Marines

Route training saves lives

6 Nov 2008 | Cpl. Jessica Martinez

He sits alone in an immense, steel machine, focusing intently on the task at hand … searching for staged improvised explosive devices. The space in the vehicle limits him to how freely he can maneuver and power the vehicle. He is trying to follow a specific pathway which could not only save his life but the lives of his fellow Marines.

This is just one task Camp Pendleton Marines were faced with while they attended the Engineering Center of Excellence on Marine Corps Base Camp Lejeune to learn how to operate and maneuver combat vehicles during the Route Clearance Operators Course.

The mentally demanding course is two weeks long. The first week students spend concentrated time in the classroom learning about the three vehicles on which they’ll be trained. During the second week, the class is broken into two groups, and the students begin their hands-on training where they apply what they learned in the classroom setting.

During the second stage, the class practiced steering, controlling and driving the wild beasts of mine detection and protection on “hardball” roads. This also gave Marines mileage toward their Category One, Two and Three licenses.

Students who attended the course were either combat engineers or training to become one. The three beast-like vehicles used were the Husky mine detector vehicle, and the Buffalo and Cougar, which are both mine resistant, ambush protected vehicles.

“This is a great opportunity for Marines,” said 2nd Lt. Stephen F. Strieby, with Mobility Assault Company, 1st Combat Engineer Battalion, 1st Marine Division. “They’re able to learn the baseline of conducting route clearance. The course provides time for Marines to familiarize themselves with equipment, controls of vehicles and how they handle. Everything is in one place and the staff has firsthand experience in what they are teaching the students.”

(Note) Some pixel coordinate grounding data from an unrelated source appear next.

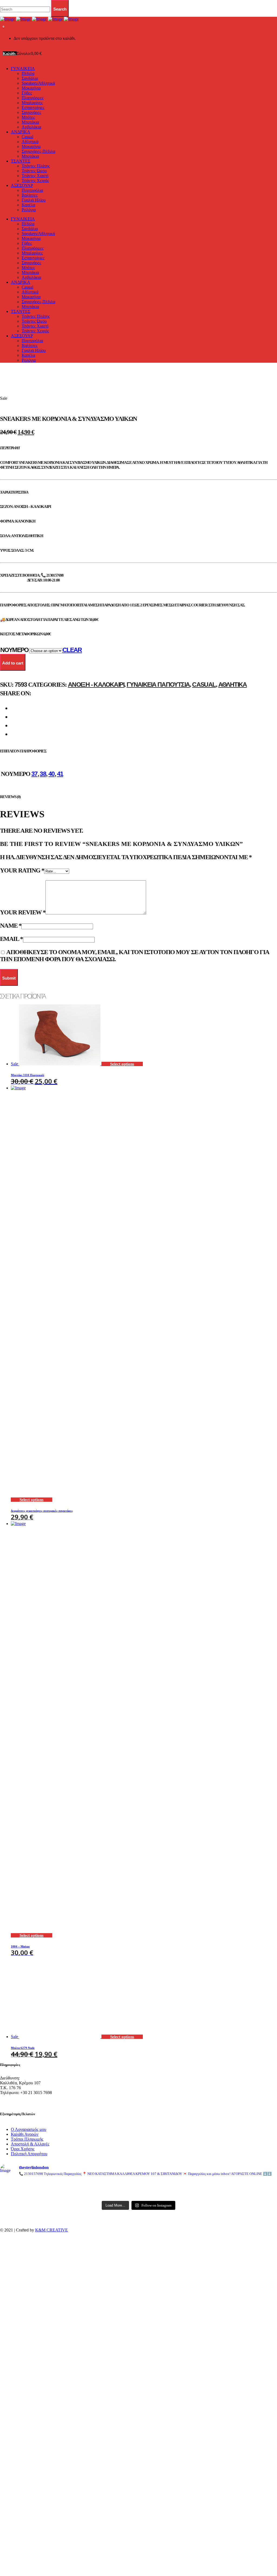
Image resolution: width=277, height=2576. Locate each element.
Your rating (22, 870)
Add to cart (12, 663)
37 (34, 773)
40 (51, 773)
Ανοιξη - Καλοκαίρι (96, 684)
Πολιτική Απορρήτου (29, 2153)
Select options (122, 1064)
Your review (22, 912)
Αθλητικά (232, 684)
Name (10, 925)
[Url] (45, 2186)
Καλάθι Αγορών (24, 2134)
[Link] (39, 19)
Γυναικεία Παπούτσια (158, 684)
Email (11, 938)
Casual (204, 684)
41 (60, 773)
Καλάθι (10, 53)
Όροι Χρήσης (22, 2149)
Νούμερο (14, 649)
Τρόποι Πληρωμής (27, 2139)
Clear (72, 649)
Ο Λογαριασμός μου (28, 2129)
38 (43, 773)
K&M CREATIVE (51, 2230)
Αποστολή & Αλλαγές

The training enables Marines to use the Husky’s mine detector to hunt for improvised explosive devices. Marines learn how to maneuver forward and backward, without power steering, while solely relying on the vehicle’s mirrors to stay in their imprinted tire tracks on a zigzag course. Marines drive the same tracks to prevent them from rolling over IEDs in areas they haven’t already covered.

While one student was concentrating on his driving techniques in the enormous metal machine, another student, only 30 meters away, was focused on a different hunt.

When students train on the Buffalo, they learn how to perform arm interrogations while looking for IEDs. Arm interrogations are performed by using the vehicles long claw-like arm to dig and shift through the dirt, like a wild animal looking for its kill, while looking for simulated IEDs and connected components. The arm has a camera attached to it which allows the Marines controlling it inside the vehicle to peer onto the ground for indications of its prey.

The instructors teaching the course are prior military and share their experiences with the students not only in the classroom, but as they put into action what they were taught.

“The instructors are awesome,” said Cpl. Seth G. Perrin, combat engineer, with the company. “They’re very knowledgeable on each machine, route clearance and give tips to the students.”

The class size is kept small to allow more training for each Marine. This class had 12 students, but the course can take up to 16.

“This is the first time we’ve had a route clearance course on Camp Lejeune,” said Nick Naquin, instructor and contractor with the Engineer Center of Excellence, Route Clearance Team Lead, Explosive Hazards Branch, Route Clearance Mobile Training Cadre. “We are a mobile training unit, which allows us to go to units who request the training.”

Near the conclusion of the course, Marines set out on missions set up by the instructors. During these hunts, the students applied what they learned and received feedback on areas they need to improve.

“I like the course,” said Lance Cpl. Kasey J. Blais, combat engineer, with the company. “We are taught so much here, and the hands-on training is where we can really learn. It’s the best part of the course.”